Un homme d’une quarantaine d’années a été interpellé, ont rapporté les médias japonais. Citant des sources policières, la chaîne de télévision publique NHK a affirmé qu’il tenait encore en mains une arme lors de son arrestation. L’homme n’a pas tenté de quitter les lieux, selon NHK. L’auteur des tirs s’appelle Tetsuya Yamagami, selon la même source. Membre de la marine japonaise, qu’il a quittée en 2005, il est âgé de 41 ans et originaire de Nara, selon les médias japonais. Il a été interpellé sur les lieux comme le montre cette vidéo où les policiers luttant contre le suspect au sol près de l’endroit où Shinzo Abe se tenait, quelques instants après les coups de feu. L’arme visible sur les images semble de conception artisanale, souligne Reuters. La police japonaise a perquisitionné son domicile peu après son arrestation. L’homme a avoué avoir commis le crime, a annoncé un haut responsable de la police de la région de Nara. Il “a déclaré avoir gardé rancune à une certaine organisation et il a avoué avoir commis le crime parce qu’il croyait que l’ancien Premier ministre Abe lui était lié”, a déclaré ce policier à des journalistes, en refusant de donner davantage de détails.

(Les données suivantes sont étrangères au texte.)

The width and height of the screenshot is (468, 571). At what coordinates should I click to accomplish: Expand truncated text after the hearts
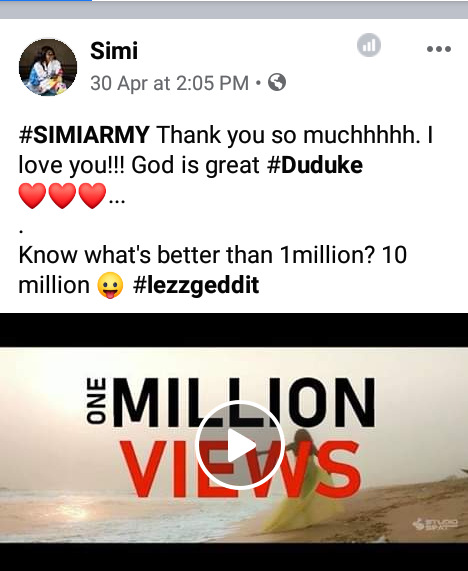click(x=117, y=198)
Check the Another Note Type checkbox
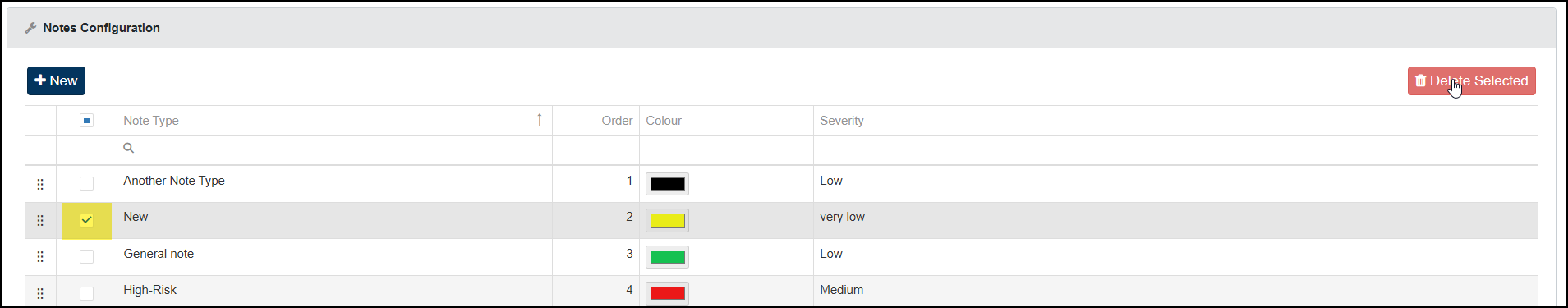Viewport: 1568px width, 308px height. [86, 183]
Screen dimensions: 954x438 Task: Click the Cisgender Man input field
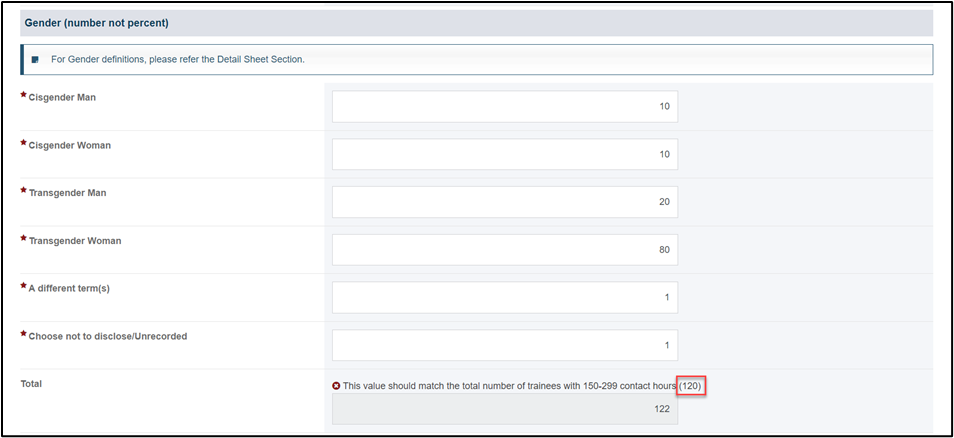point(504,106)
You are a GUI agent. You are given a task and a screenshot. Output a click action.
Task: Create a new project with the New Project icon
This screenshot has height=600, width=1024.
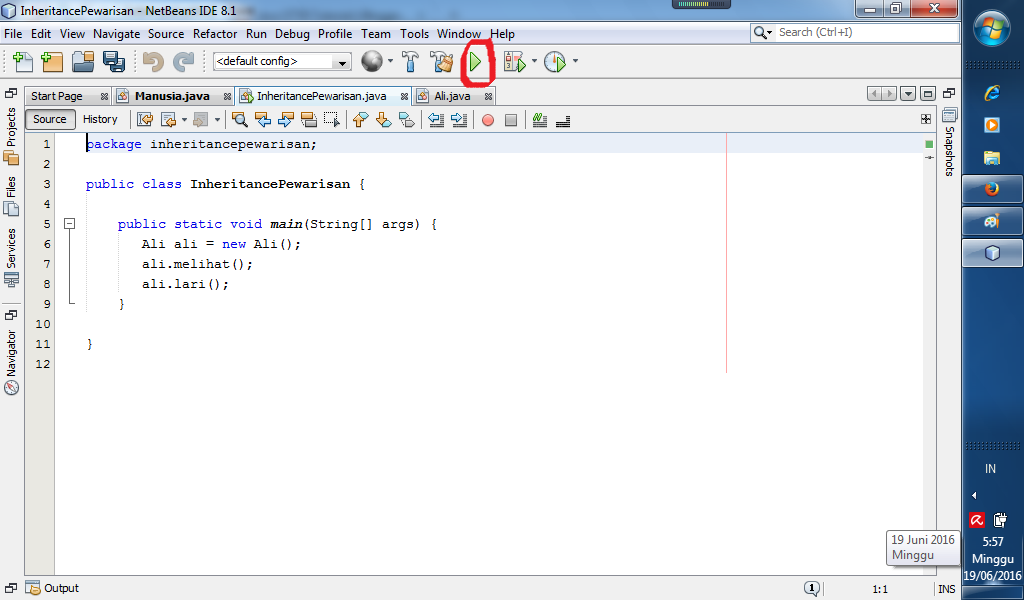coord(53,61)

La classe politique internationale sous le choc

La Reine Elizabeth II reçoit Shinzo Abe et sa femme Akie à Buckingham Palace, le 5 mai 2016 © John Stillwell

Au Japon, mais aussi à l’étranger, les condamnations se sont succédé depuis la nouvelle de l’attaque. Le frère de Shinzo Abe, le ministre de la défense Nobuo Kishi, a évoqué un « affront à la démocratie ». Le chef de l’Otan s’est dit “profondément attristé” par le “meurtre odieux” de Shinzo Abe, “un défenseur de la démocratie”. La reine Elizabeth II s’est dite, ce vendredi, profondément attristée par la mort de l’ancien Premier ministre japonais Shinzo Abe. Et il en a été de même du roi Willem-Alexander et de la reine Maxima des Pays-Bas. Le chef du gouvernement italien Mario Draghi a “fermement condamné” vendredi l’attentat contre l’ex-Premier ministre japonais Shinzo Abe, dans un tweet publié simultanément à l’annonce de son décès par des médias japonais. Avant d’apprendre la mort de l’ancien dirigeant japonais, les réactions s’étaient déjà succédé. “Profondément bouleversé” par l’attaque, le Premier ministre indien, Narendra Modi, décrivait Shinzo Abe comme un “ami cher”, avant l’annonce de son décès. Le Premier ministre britannique Boris Johnson en pleine tourmente dans son pays, s’était dit quant à lui “consterné et attristé” après l’attaque “abjecte” contre l’ex-Premier ministre japonais. Le président du Conseil européen Charles Michel se déclarait “choqué et attristé” par l’attaque de celui qu’il voyait comme un “véritable ami, farouche défenseur de l’ordre multilatéral et des valeurs démocratiques”. En France, le président Emmanuel Macron a écrit sur Twitter être “profondément choqué par l’attaque odieuse” contre Shinzo Abe. “La France se tient aux côtés du peuple japonais”, a assuré le chef de l’Etat dans un tweet, adressant ses “pensées à la famille et aux proches d’un grand Premier ministre”.

Comme le souligne le South China Morning Post, c’était un « géant politique qui a façonné les politiques japonaises sur la Chine, la défense et l’économie ». Il avait provoqué les critiques de ses voisins chinois et coréens pour avoir visité en 2013 le temple shintoïste de Yasukuni à Tokyo, où sont honorées les âmes des guerriers morts pour l’empereur, y compris 14 criminels de guerre condamnés et exécutés après les procès de Tokyo en 1946.